Based on Reflect Notes's video on YouTube. If you like this content, support the original creators by watching, liking and subscribing to their content.

TL;DR

Use Zapier’s “Email by Zap” trigger (“New inbound email”) to catch forwarded emails sent to a unique address.

Briefing

Star-based email saving works for single messages, but it breaks down when the goal is to capture an entire conversation. The workaround is a Zapier setup that creates a unique forwarding address; sending any email thread to that address automatically generates a new Reflect note containing the full nested thread, keeping daily notes clean.

The process starts in Zapier by creating a new Zap with the trigger set to “Email by Zap” and choosing “New inbound email.” The key step is defining a unique email address—something memorable but distinct—so that only forwarded messages meant for Reflect land in the workflow. The transcript emphasizes copying and storing the unique address because the “zapiermail.com” appendage is easy to forget.

To verify the trigger, the user forwards the latest email from a test thread to the unique address. Because email delivery isn’t instantaneous, Zapier may take a few seconds to detect the inbound message; the workflow may also offer a choice of which email to use if multiple messages were forwarded. Once the trigger successfully finds an email, the Zap is connected to Reflect with an action that creates a new note.

Instead of appending content to a daily note like a to-do item, the Reflect action is configured to create a standalone note for the forwarded thread. The note’s subject can be set to the email subject (the transcript suggests options like “email subject”), and the note can be configured not to be pinned by default. For the note body, the setup uses the email’s actual content—specifically the email body in Markdown—so the resulting Reflect note reads like an email.

A critical configuration detail is the Reflect graph ID, which identifies the correct Reflect workspace. After filling in the graph ID and running a test, the workflow confirms that a note was sent to Reflect. Checking Reflect shows the note does not appear in the daily note feed; instead, it appears under “All notes,” where it sits at the top and preserves the entire thread.

The payoff is practical: the note includes the full conversation, nesting all messages in the thread. That means long email chains—10, 15, or even 20 messages—can be captured in one place without manually copying and pasting. Just as important, the forwarding address can be used from any sender account. Once the unique Zapier forwarding address is set up, the same integration can receive threads forwarded from both personal and work email accounts, so the Reflect capture workflow only needs to be configured once.

Cornell Notes

A Zapier workflow can forward any email thread to a unique address, then automatically create a new Reflect note containing the entire nested conversation.

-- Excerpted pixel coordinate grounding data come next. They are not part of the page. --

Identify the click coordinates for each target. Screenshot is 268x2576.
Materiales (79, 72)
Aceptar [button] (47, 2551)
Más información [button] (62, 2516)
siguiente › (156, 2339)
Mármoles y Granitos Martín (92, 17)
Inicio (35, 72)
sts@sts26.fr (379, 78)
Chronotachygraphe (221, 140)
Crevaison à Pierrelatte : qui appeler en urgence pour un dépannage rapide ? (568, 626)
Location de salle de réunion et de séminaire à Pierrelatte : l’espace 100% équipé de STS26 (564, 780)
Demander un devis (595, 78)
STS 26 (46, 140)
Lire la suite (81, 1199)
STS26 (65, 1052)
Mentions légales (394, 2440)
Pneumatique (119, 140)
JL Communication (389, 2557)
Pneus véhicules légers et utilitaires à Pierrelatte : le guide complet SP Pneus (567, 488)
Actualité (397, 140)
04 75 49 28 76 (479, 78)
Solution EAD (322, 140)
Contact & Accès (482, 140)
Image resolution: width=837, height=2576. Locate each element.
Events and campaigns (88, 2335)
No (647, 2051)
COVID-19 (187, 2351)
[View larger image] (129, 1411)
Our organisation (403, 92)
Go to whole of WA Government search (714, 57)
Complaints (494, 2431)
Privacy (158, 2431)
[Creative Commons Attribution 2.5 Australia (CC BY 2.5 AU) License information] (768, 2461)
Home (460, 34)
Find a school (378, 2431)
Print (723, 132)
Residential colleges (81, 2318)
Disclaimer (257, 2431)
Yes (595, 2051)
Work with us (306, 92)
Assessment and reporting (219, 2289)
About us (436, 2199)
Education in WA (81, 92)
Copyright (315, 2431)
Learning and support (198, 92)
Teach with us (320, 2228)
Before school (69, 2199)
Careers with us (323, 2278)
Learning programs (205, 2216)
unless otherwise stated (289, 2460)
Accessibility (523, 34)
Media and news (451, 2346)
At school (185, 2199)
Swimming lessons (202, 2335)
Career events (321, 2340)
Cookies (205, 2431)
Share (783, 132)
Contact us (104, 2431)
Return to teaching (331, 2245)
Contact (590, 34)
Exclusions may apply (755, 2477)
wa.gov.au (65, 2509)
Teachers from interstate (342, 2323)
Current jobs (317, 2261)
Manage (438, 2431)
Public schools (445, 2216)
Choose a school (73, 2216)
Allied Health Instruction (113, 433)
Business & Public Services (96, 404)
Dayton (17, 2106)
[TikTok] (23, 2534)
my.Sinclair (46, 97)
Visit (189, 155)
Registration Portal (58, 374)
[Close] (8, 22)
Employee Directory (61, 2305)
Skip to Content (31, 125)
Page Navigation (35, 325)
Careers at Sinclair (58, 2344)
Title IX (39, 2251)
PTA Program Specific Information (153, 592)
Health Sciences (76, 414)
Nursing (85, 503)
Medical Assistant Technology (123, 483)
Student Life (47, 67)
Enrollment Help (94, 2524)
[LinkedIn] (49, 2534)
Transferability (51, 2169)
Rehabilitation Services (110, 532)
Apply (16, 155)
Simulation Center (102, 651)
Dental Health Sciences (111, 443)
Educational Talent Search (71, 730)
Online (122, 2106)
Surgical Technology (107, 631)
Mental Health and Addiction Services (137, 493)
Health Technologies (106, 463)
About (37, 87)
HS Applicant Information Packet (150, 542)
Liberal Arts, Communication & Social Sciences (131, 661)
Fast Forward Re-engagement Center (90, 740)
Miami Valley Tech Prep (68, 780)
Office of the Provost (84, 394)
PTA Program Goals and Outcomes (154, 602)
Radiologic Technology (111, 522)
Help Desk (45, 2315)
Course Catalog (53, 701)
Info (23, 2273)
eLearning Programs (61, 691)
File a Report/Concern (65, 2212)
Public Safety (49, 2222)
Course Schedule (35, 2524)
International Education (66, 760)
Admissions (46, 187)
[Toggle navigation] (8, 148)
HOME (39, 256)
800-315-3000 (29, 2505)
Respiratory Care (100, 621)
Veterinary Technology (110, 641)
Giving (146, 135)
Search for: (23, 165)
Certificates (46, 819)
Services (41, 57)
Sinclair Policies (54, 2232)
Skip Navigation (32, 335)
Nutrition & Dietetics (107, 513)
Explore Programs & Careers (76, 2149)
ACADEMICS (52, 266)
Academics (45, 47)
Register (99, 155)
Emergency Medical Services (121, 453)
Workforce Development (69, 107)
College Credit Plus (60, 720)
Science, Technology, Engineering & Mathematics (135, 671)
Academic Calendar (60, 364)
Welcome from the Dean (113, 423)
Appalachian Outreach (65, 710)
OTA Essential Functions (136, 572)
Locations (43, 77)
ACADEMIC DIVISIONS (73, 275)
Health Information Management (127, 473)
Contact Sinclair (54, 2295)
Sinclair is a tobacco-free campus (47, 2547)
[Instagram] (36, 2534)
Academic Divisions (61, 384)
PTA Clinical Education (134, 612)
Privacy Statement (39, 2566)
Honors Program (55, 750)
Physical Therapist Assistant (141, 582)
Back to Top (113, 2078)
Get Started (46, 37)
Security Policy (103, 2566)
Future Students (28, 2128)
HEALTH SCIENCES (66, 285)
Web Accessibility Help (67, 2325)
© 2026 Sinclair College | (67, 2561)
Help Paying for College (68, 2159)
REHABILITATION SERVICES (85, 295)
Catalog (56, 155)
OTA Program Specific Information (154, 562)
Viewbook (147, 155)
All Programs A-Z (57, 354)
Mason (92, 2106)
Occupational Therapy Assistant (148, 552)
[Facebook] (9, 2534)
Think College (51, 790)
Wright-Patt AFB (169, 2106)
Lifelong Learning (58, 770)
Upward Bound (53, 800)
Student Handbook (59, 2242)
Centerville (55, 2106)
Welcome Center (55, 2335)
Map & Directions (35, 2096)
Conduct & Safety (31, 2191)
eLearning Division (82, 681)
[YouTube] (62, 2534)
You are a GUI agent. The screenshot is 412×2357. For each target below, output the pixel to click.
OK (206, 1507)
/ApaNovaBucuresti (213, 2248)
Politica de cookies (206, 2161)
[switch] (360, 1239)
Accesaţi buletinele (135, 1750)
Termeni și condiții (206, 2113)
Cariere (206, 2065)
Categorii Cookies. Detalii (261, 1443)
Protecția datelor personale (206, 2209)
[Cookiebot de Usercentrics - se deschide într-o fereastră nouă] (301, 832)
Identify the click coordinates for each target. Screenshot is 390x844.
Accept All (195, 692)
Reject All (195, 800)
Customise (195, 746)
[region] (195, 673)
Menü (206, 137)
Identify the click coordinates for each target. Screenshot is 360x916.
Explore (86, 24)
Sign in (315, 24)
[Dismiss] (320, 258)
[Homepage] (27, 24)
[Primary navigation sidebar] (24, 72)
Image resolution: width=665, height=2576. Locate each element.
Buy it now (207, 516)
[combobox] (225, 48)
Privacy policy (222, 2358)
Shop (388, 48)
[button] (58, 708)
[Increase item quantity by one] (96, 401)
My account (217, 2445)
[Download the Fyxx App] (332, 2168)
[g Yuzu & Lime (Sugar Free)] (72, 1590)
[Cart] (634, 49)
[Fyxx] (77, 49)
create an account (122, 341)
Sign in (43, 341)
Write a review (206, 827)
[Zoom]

The setup uses Zapier’s “Email by Zap” trigger (“New inbound email”) with a custom unique forwarding address, then connects it to a Reflect action that creates a standalone note (not a daily-note append). The note can be configured with the email subject and the email body content, and it requires the correct Reflect graph ID. Because email delivery can lag, testing may take a few extra seconds. Once configured, the same forwarding address works from multiple email accounts, letting users capture long threads in one clean note.

How does the Zapier trigger decide which emails should become Reflect notes?

It listens for “New inbound email” using Zapier’s “Email by Zap.” The workflow only triggers when an email is forwarded to the unique Zapier forwarding address created in the trigger step (the transcript uses a custom prefix like “sam reflect” plus the “zapiermail.com” domain). Forwarding the latest message from a thread to that address is what causes Zapier to detect the email and proceed.

Why does the setup create a new Reflect note instead of appending to a daily note?

The transcript contrasts two approaches: starring emails for daily-note append (useful for single to-do items) versus forwarding whole threads. For threads, appending every message to the daily note would clutter it. The Reflect action is therefore configured to “create a note,” producing a standalone entry under “All notes,” keeping daily notes focused.

What fields are used to shape what appears inside the Reflect note?

The note subject is set to the email subject (with the transcript mentioning “email subject” as the choice). The setup also sets “pinned” to false, so forwarded items aren’t automatically pinned. For the note body, it uses the email’s body content—entered as “note content HTML” is skipped, and the email body is placed into “markdown” (the transcript uses the “body plain” content).

What’s the role of the Reflect graph ID in the workflow?

The graph ID tells Zapier which Reflect workspace to write into. During configuration, the user double-checks the graph ID value and inputs it into the Reflect action. Without the correct graph ID, the note wouldn’t land in the intended Reflect account/workspace.

Why might Zapier testing take longer than expected?

Email delivery isn’t instantaneous. The transcript notes that the trigger test can take a few seconds because the forwarded email takes time to arrive and be detected. If multiple emails were forwarded to the unique address, Zapier may also offer a selection of which one to use for the test.

How can one integration capture threads from both work and personal email accounts?

The unique forwarding address is the only required destination. After the Zapier integration is set up once, the user can forward threads from any email account to that same unique address. The workflow then creates the Reflect note regardless of whether the original sender was personal or work.

Review Questions

  1. What unique element in Zapier must be created and saved to ensure only intended emails trigger Reflect note creation?
  2. Which Reflect action choice prevents long email threads from cluttering daily notes, and where do resulting notes appear?
  3. What configuration inputs determine the content and destination of the Reflect note (e.g., subject/body fields and graph ID)?

Key Points

  1. 1

    Use Zapier’s “Email by Zap” trigger (“New inbound email”) to catch forwarded emails sent to a unique address.

  2. 2

    Create and store a memorable unique forwarding address; the “zapiermail.com” suffix is easy to forget.

  3. 3

    Forward the latest email from an email thread to the unique address so the full thread can be captured as one note.

  4. 4

    Configure the Reflect step to create a standalone note (not append to a daily note) to avoid clutter.

  5. 5

    Set the note subject from the email subject and populate the note body with the email body content in Markdown.

  6. 6

    Include the correct Reflect graph ID so notes are written to the intended Reflect workspace.

  7. 7

    Expect a few seconds of delay during testing because email delivery can lag.

Highlights

A single Zapier forwarding address can turn any email thread into one Reflect note with nested messages.
Choosing “create a note” keeps threads out of daily notes, avoiding a to-do-list style pileup.
The workflow can accept forwards from both personal and work email accounts without reconfiguring anything.